I recall that demonstration of canine “intelligence” as a counterpoint to the reaction following news that Koko, the iconic and much celebrated lowland gorilla who learned to communicate in American Sign Language, passed away in her sleep last week at the age of 46. Her death, while a sad occasion, provides an object lesson in how society’s attitudes toward the members of the animal kingdom have evolved over the decades.
As most people are at least vaguely aware, Koko, who was born on the Fourth of July in 1971 at the San Francisco Zoo, “taught us about the emotional capacity of gorillas and their cognitive abilities,” according to the Gorilla Foundation. It was an impact that the foundation proclaimed “will continue to shape the world.”

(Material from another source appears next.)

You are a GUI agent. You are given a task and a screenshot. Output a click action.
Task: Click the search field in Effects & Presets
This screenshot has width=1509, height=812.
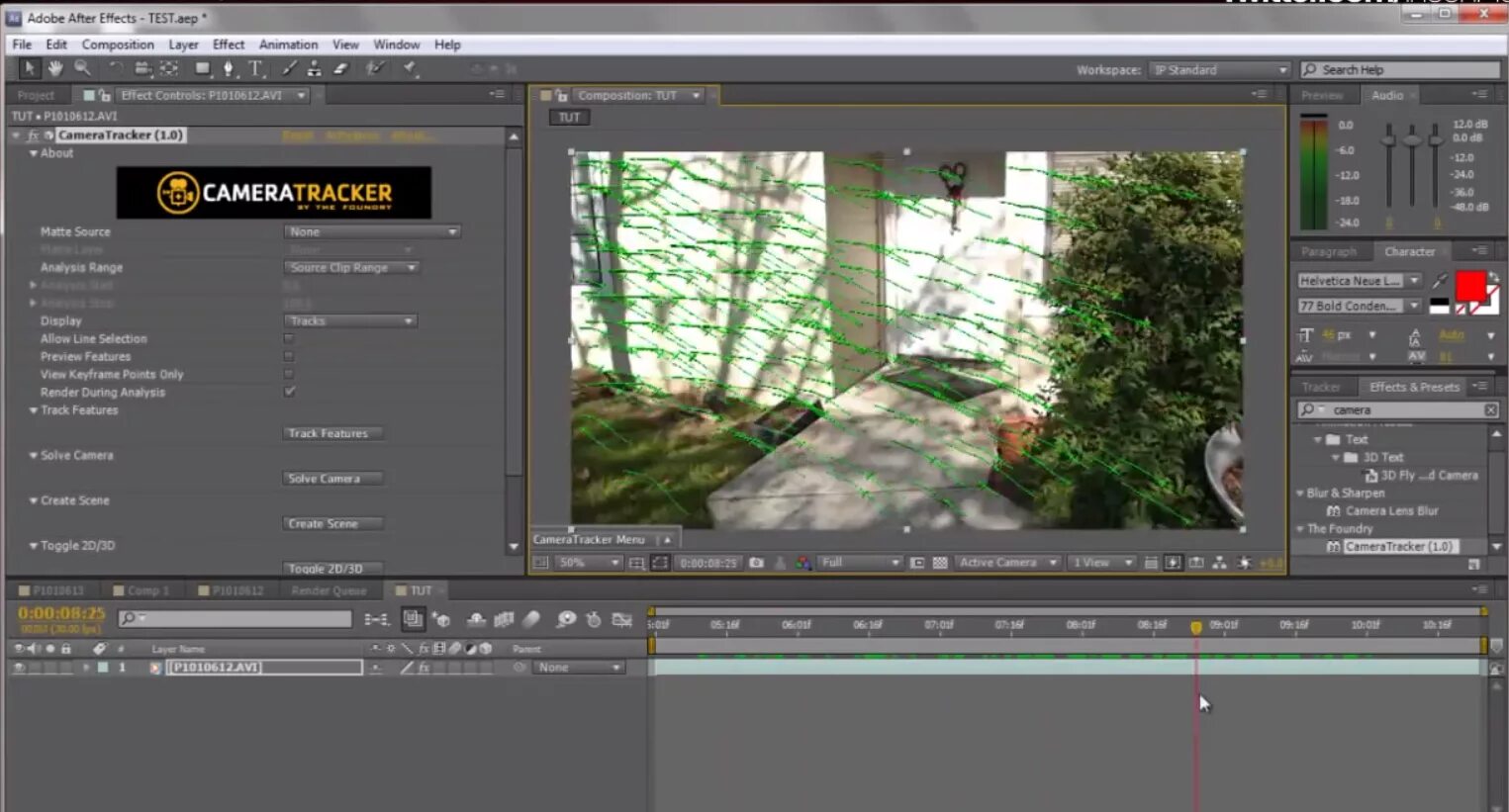click(1395, 408)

Like those Danish dogs, Koko certainly amazed the public with her abilities to use sign language and was featured on a famous National Geographic magazine cover with a photo she took of herself in a mirror. According to a tribute story on NPR.org, Koko “made a fast friend in comedian Robin Williams, trying on his glasses and getting him to tickle her. Then they made faces at each other.”
Okay, no offense to the late and very talented Mr. Williams, but it didn’t take a trained gorilla to get him to make faces and launch into one of an array of character voices he perfected during his years performing stand-up. Robin Williams was BORN making faces and tickling anyone who stood still long enough.

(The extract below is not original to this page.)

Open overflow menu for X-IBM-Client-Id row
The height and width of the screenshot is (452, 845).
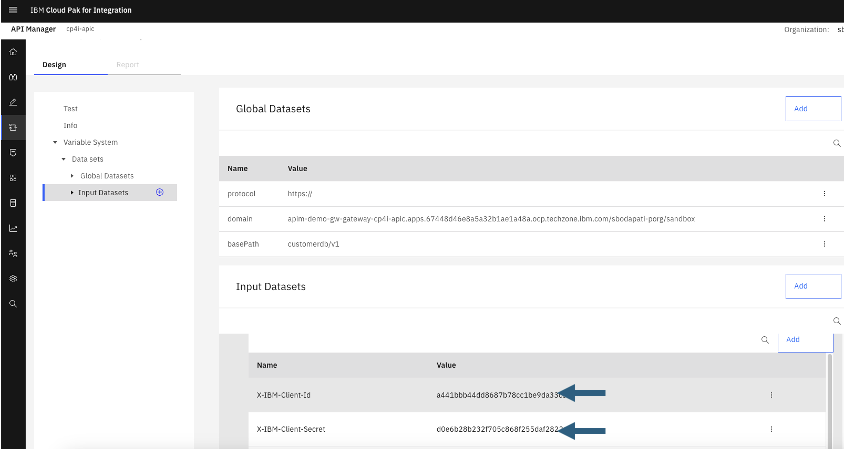(x=771, y=395)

More importantly, the tributes to Koko, though well-intentioned, assigned her a role with which even Robin Williams in all his iconic tear-jerker films shouldn’t be assigned.
The “top comment” posted on the Gorilla Foundation’s Facebook page stated that, “This news just breaks my heart. Koko … taught me so much about love, kindness, respect for animals, and our planet."
You don’t learn about love and kindness from animals; you learn it from parents, family, friends, a spouse, children — other people!
We don’t learn about the purpose (and value) of obedience from watching a bunch of dogs respond to their owners’ silent commands. We internalize it as a learned behavior from interactions with and role modeling by the aforementioned humans responsible for influencing our upbringing.
We might express the love and affection we (ideally) experience as children with the pets that share our households, but that is a transference of emotions, not a unique “teachable moment” generated by an animal.
Even the smartest animals — including Koko — are reacting to environmental stimuli, responding instinctively to the situations they encounter.
It’s appropriate to label animals’ responsive behaviors as a sign of “intelligence,” broadly defined. But until gorillas or other primates start making their own cameras with which to make photos, their remarkable and seemingly sophisticated behaviors are triggered by training, not native ability.
The day we discover a circle of dogs silently commanding people to perform a series of maneuvers is the day I’ll acknowledge that we need to look to animals, not people, for the important lessons in life.
Editor’s Note: The opinions in this commentary are those of Dan Murphy, a veteran journalist and commentator.